Kein Flieger in der Mediationsnacht

Flughafen: Hessischer Verwaltungsgerichtshof ordnet vorläufig Nachtflugverbot an 

RÜSSELSHEIM/RHEIN-MAIN (pm/al) – Der Hessische Verwaltungsgerichtshof (HessVGH) in Kassel hat mit Beschluss vom Dienstag (10.) die aufschiebende Wirkung einer Klage gegen den Planfeststellungsbeschluss vom 18. Dezember 2007 an der Stelle angeordnet, wo dieser planmäßige Flüge in der Zeit von 23 bis 5 Uhr zulässt. Dies bedeutet, dass ab der Inbetriebnahme der Landebahn Nordwest am 21. Oktober in dieser Nachtzeit (Mediationsnacht) keinerlei planmäßiger Flugbetrieb abgewickelt werden darf.
Die Fraport hatte das Nachtflugverbot beantragt; die Landesregierung hatte jedoch in ihrem Planfeststellungsbeschluss 17 planmäßige Nachtflüge „genehmigt“. Zu ihrer Überraschung beurteilten die VGH-Richter diese Nachtflüge als rechtswidrig. Die Landesregierung, obwohl angeblich dafür, zog nun gegen das Kasseler Nachtflugverbot vor das Bundesverwaltungsgericht in Leipzig, mit dem Argument, rechtliche Klarheit darüber schaffen zu wollen, ob die von der Fraport beantragte Null-Lösung möglichen Klagen etwa der Lufthansa überhaupt standhält.
„Rechtswidrig“
Die Entscheidung des HessVGH erging auf einen Eilantrag einer Privatklägerin aus Rüsselsheim, die vom Rüsselsheimer Verein LAERM („Leben, Arbeiten, Erholen, Rhein, Main“) unterstützt wird. Die Klägerin hatte bereits Anfang 2008 gegen den Planfeststellungsbeschluss Klage erhoben und zugleich einen Eilantrag auf Anordnung der aufschiebenden Wirkung ihrer Klage gestellt. Diesen Eilantrag hatte der VGH mit Beschluss vom 15. Januar 2009 ebenso abgelehnt wie die Eilanträge aller anderen privaten und kommunalen Kläger. Dabei stand damals allerdings die Frage eines Baustopps im Vordergrund, so dass die Rechtmäßigkeit der Nachtflugregelung bisher noch nicht abschließend geprüft wurde.
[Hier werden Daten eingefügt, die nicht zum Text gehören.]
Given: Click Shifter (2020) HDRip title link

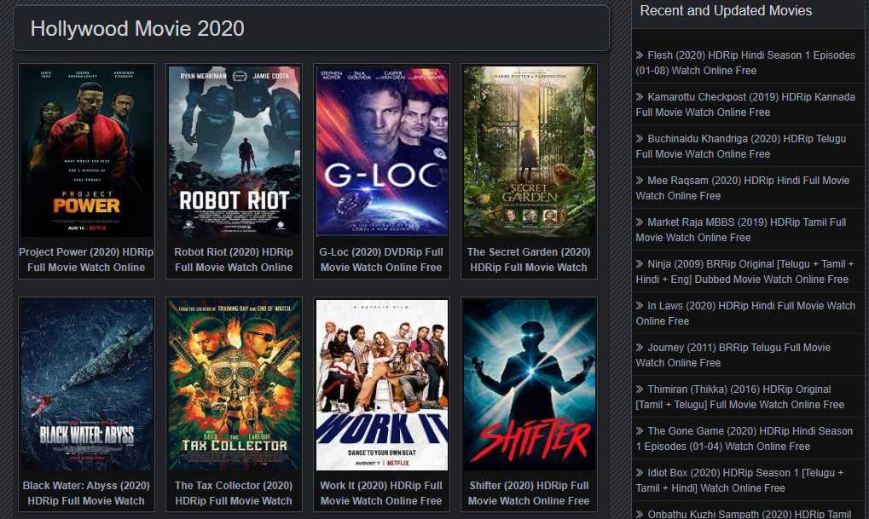Looking at the screenshot, I should click(x=529, y=493).
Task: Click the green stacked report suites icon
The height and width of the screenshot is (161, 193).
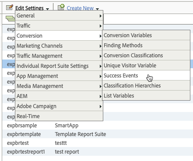Action: [x=10, y=19]
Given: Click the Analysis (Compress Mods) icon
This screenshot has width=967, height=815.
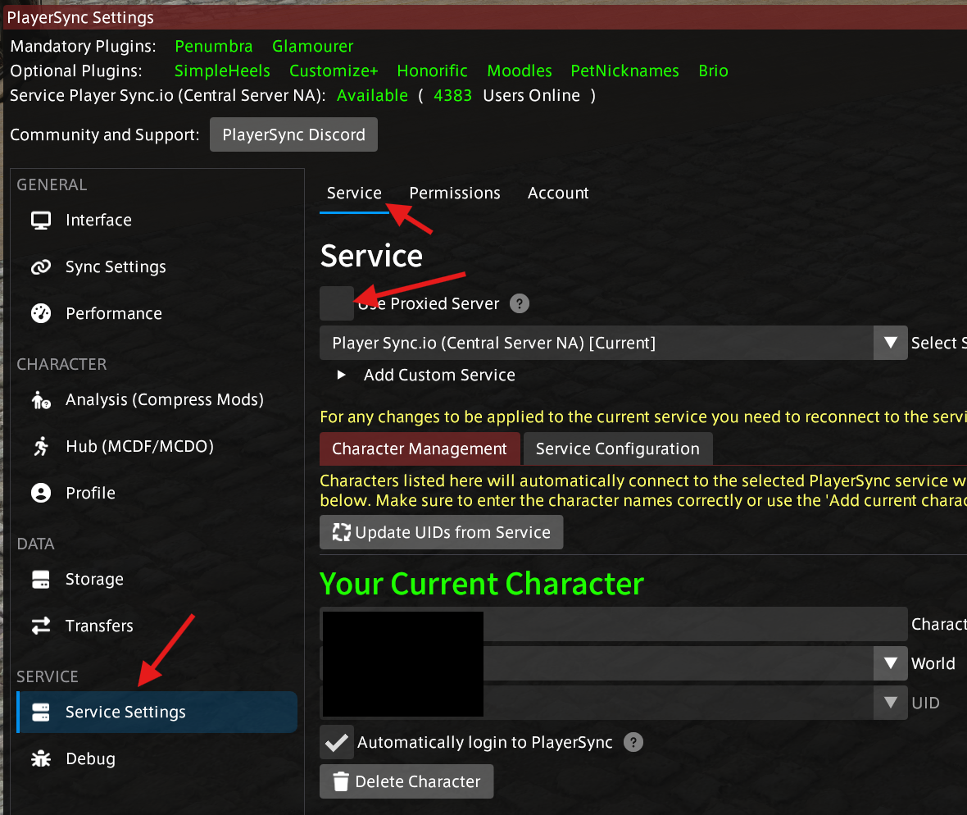Looking at the screenshot, I should 40,400.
Den erneuten Eilantrag nahm der Verwaltungsgerichtshof jetzt zum Anlass, seine Entscheidung vom 15. Januar 2009 abzuändern und die aufschiebende Wirkung der Klage zumindest im Hinblick auf den Flugbetrieb in der Mediationsnacht anzuordnen. Damit bestätigten die Richter ausdrücklich ihr Urteil vom 21. August 2009, in dem sie die Zulassung von 17 planmäßigen Flugbewegungen zwischen 23 und 5 Uhr als „rechtswidrig“ beanstandet hatten.
„Wenigstens sechs Stunden“
„Die Hessische Landesregierung meinte, sie könne die Entscheidung des obersten hessischen Verwaltungsgerichts ignorieren und den Nachtflugbetrieb am Frankfurter Flughafen einfach durchpeitschen. Dafür hat sie mit dem Beschluss des Hessischen Verwaltungsgerichtshofs jetzt die Quittung bekommen“, äußerte Dieter Unkrich, der Erste Vorsitzende des Vereins LAERM, nach Bekanntwerden des Beschlusses. Er sieht in dem Beschluss einen Erfolg des unbeirrten Einsatzes gegen den Flughafenausbau. „Ab dem 21. Oktober können die Menschen in der Rhein-Main-Region wenigstens für sechs Stunden ruhig schlafen. Damit wird ein langjähriges politisches Versprechen endlich eingelöst. Es ist bedauerlich, dass die Landesregierung hierzu erst gerichtlich gezwungen werden musste.“
„Der Beschluss des HessVGH ist nicht mehr anfechtbar und gilt zunächst zeitlich unbegrenzt. Das Klageverfahren der Privatklägerin, deren Eilantrag am Dienstag erfolgreich war, wurde nämlich vom Hessischen Verwaltungsgerichtshof bis zum Abschluss der Musterverfahren ausgesetzt. Ein abschließendes Urteil in diesem Verfahren liegt also in weiter Ferne. Bis dahin gilt die heutige Entscheidung und ist planmäßiger Flugbetrieb in der Mediationsnacht also unzulässig“, erläuterte Rechtsanwalt Dr. Tobias Lieber aus der Freiburger Kanzlei Schotten und Friedrich Bannasch Rechtsanwälte, die das Eilverfahren für den Verein LAERM und die Stadt Rüsselsheim geführt hat.